She has told me that she does get jealous from time to time, but she expresses it in a quiet way! At any rate I am very happy and so is she! Thank you for your time!


----------



## credamdóchasgra

I think trusting you and not being jealous shows respect.
I was with a guy who was crazy jealous for no reasons, and it was very depressing.
My husband also doesn't get jealous and he trusts me completely, so I feel respected and comfortable.
The real issue may not be her lack of jealousy, but what you interpret it to mean: that she doesn't care about you.
But if you know that she does, try to see that this is a good thing.
_Posted via Mobile Device_


----------



## manowoe

That is awesome! Be glad and if you don't do anything too violate her trust you will be golden!


----------



## whywhywhy

Don't let your insecurities f up your relationship. I am honest and open and non jealous...in return I have a jealous spouse that thinks I am always up to something. I have never given hm reason. He is just certifiably insane...for reals. Just trust and have faith. Don't ruin your life over your own **** and don't ruin hers. Live happily ever after...


----------



## NextTimeAround

If you have done nothing to concern her, then she doesn't feel the need to check. I never thought of going through ny husband's stuff even while we were married. I was even surprised that he asked me to answer his cell phone. 

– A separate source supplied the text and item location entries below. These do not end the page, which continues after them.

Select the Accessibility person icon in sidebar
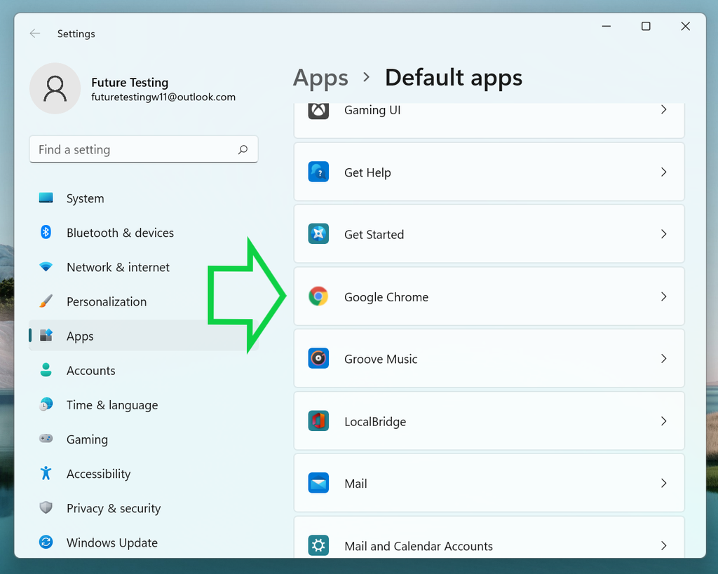 click(x=46, y=474)
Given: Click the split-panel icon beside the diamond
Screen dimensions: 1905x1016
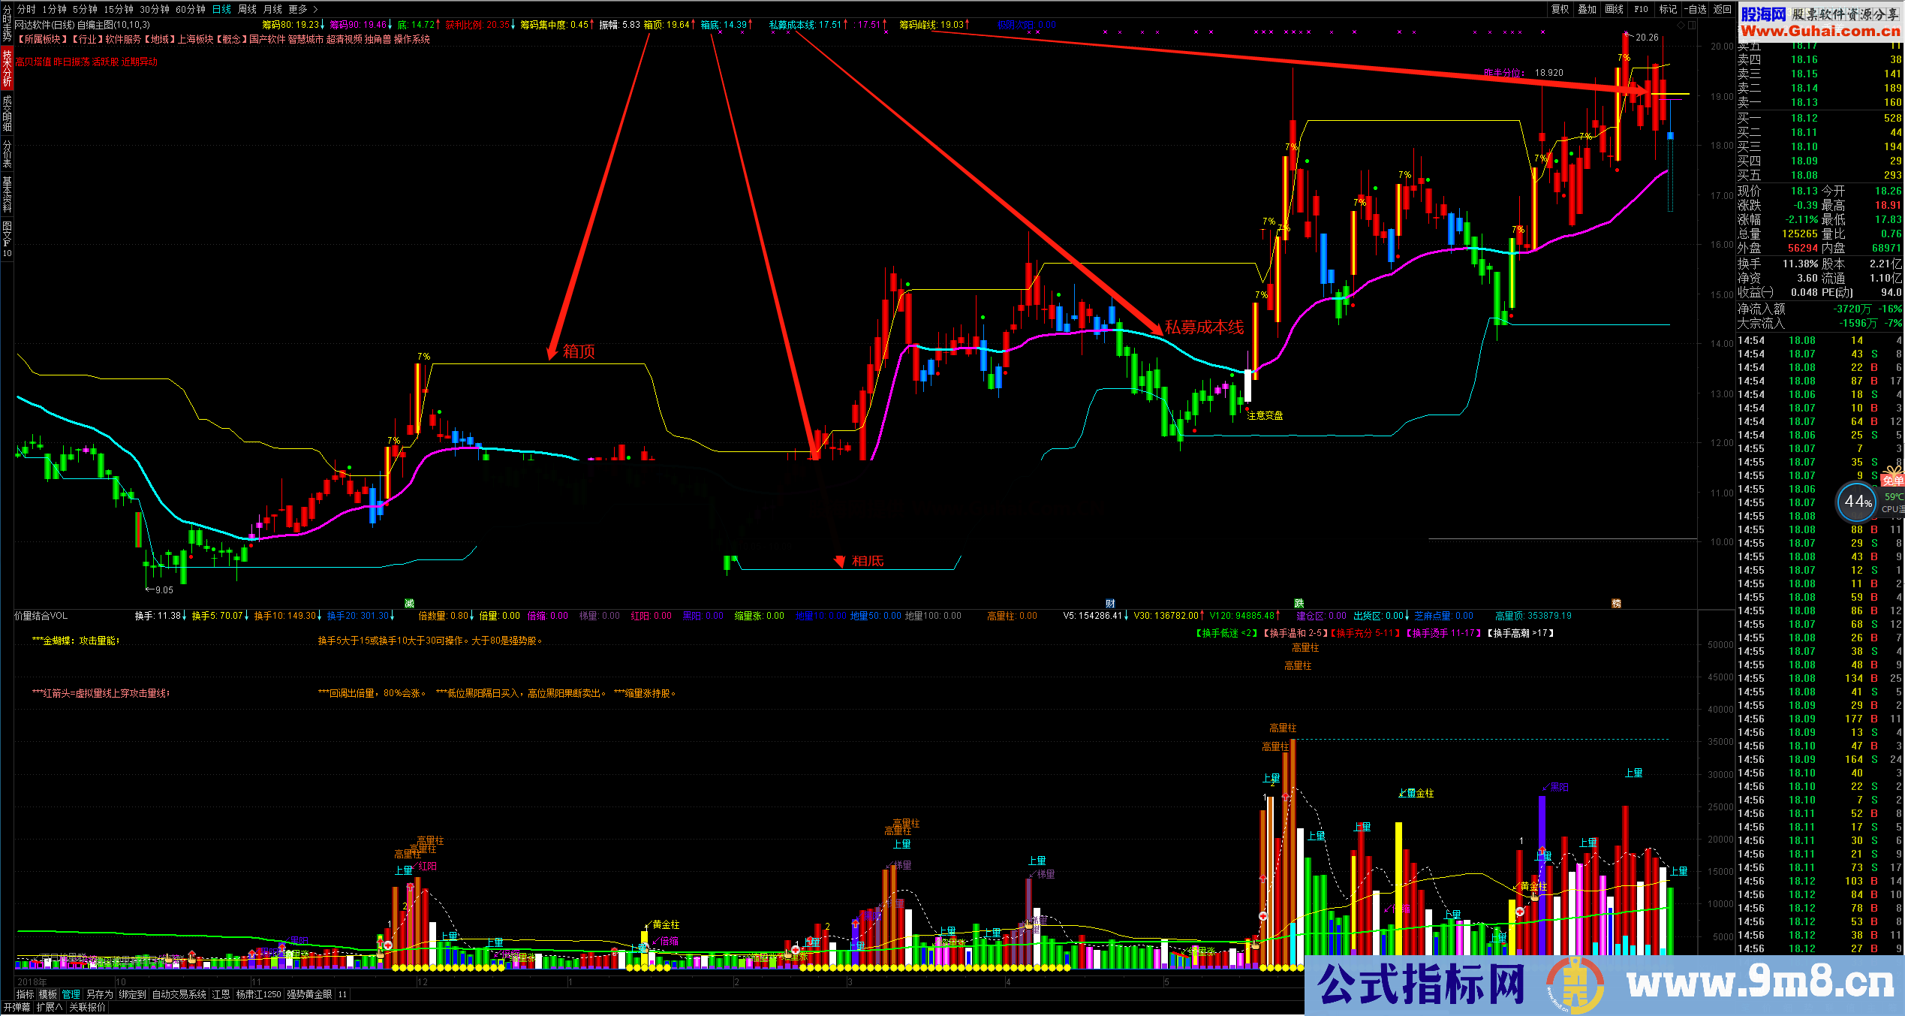Looking at the screenshot, I should coord(1692,25).
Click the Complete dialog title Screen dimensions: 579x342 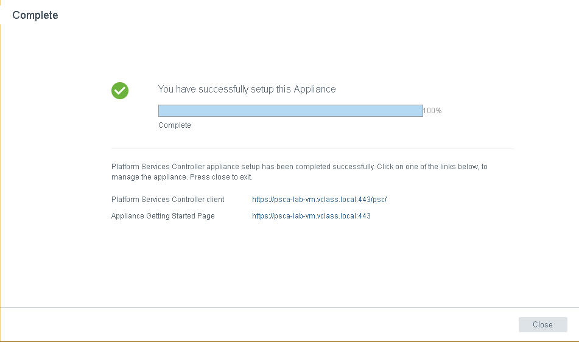pos(35,15)
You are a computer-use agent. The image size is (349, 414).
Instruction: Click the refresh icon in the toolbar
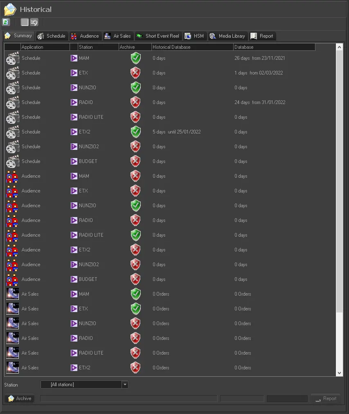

One time he left his work e-mail account open for more than an hour while he went somewhere. Thinking about that, I may have seen an e-mail or two in which he may have been grooming the secretary with whom he had had an affair.

I didn't really think about going through my fiance's stuff until I felt 2 things 1) some things didn't add up; 2) he was asking for more of my (valuable) time.

Give her a reason not to trust you, then she'll be going through your stuff.


----------



## 45188

I wasn't jealous either until my boyfriend gave me a reason to be. Then out came its big ugly green head. I snooped through his facebook messages and everything!


----------



## galian84

Hmm, I can understand why you're a little concerned  I personally think a little bit of jealousy is cute. Too much jealousy is a pain in the a** to deal with, I agree. 

People usually don't get jealous because they just trust you completely (which is great! I think they in turn, are trustworthy people themselves), or they simply don't care. But has she given you any other reason to think she doesn't care?

A lot of times, the people who are extremely jealous usually have something to hide, themselves.

I wasn't jealous normally, and then my boyfriend gave me a reason to be (unintentionally, but still). I got on his case about it, and luckily, he has since quashed the problem.


----------